* **Raw data**:
======

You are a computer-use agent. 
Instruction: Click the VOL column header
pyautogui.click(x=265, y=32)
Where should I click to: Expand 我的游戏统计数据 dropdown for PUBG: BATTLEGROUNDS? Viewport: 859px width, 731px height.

======

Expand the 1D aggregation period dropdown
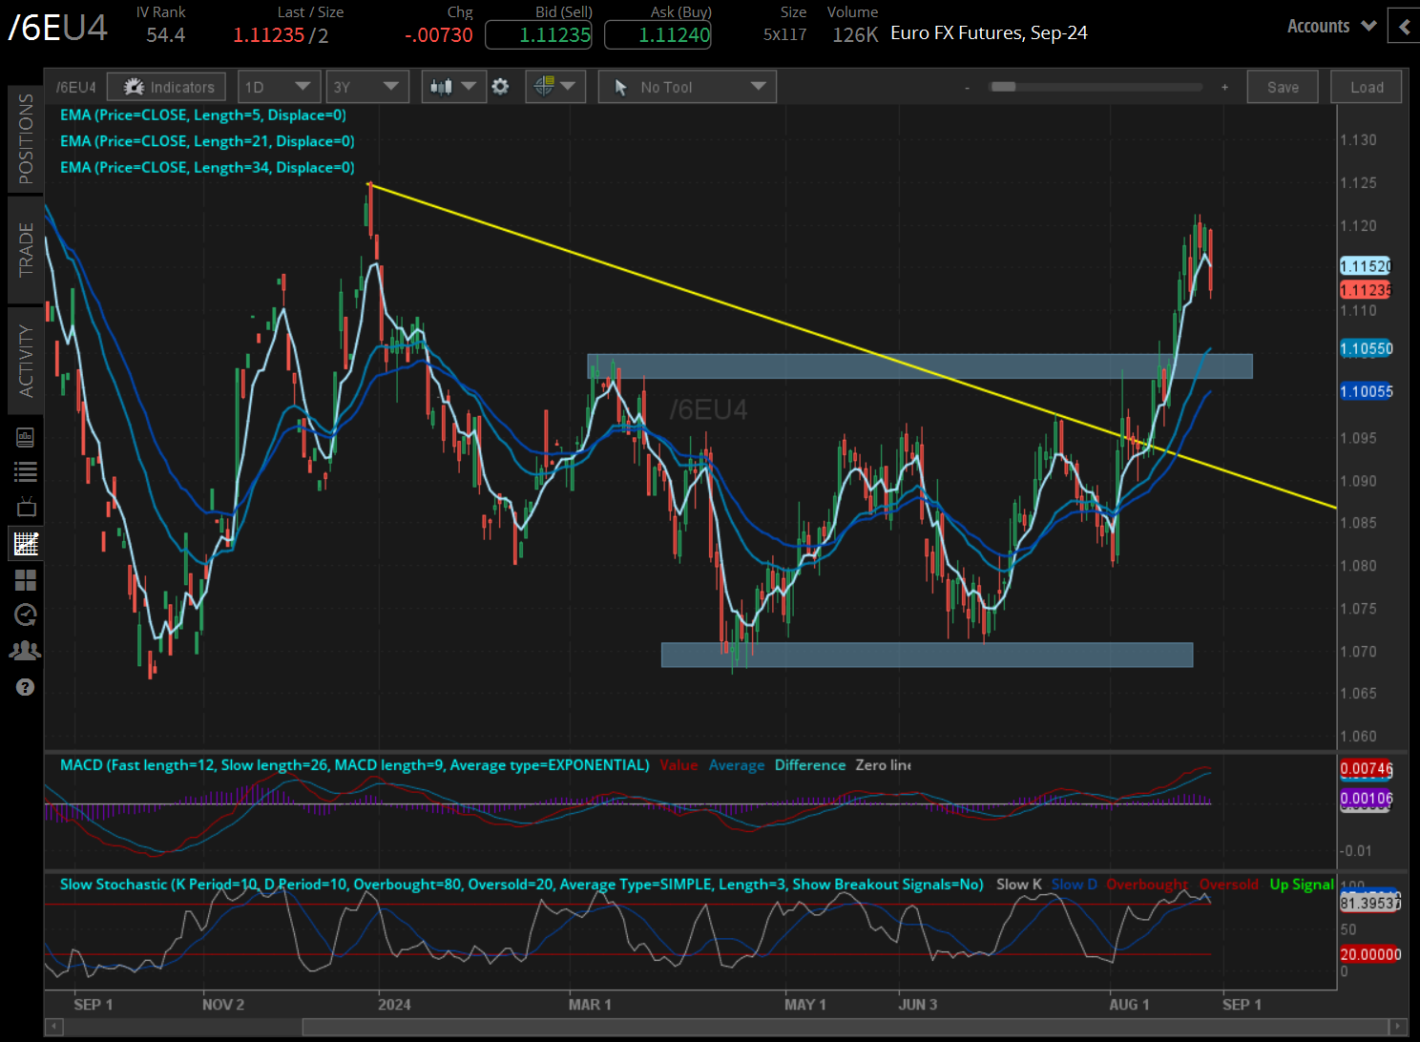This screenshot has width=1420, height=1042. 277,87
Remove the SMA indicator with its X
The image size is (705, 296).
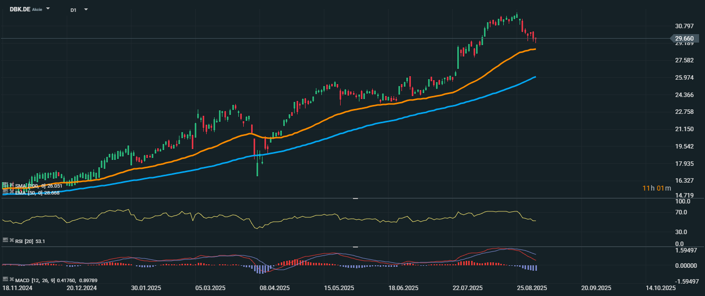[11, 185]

======

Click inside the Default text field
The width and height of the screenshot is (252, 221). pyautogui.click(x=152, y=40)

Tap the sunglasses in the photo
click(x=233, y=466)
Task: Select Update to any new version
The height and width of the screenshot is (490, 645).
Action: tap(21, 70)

======

* **Task instructions**: Copy the lines of the listing verbatim, from the line containing "Click inside the Default text field" through the line containing "Action: tap(21, 70)", inclusive.

* **Output for this exercise**:
Click inside the Default text field
The width and height of the screenshot is (252, 221). pyautogui.click(x=152, y=40)

Tap the sunglasses in the photo
click(x=233, y=466)
Task: Select Update to any new version
The height and width of the screenshot is (490, 645).
Action: tap(21, 70)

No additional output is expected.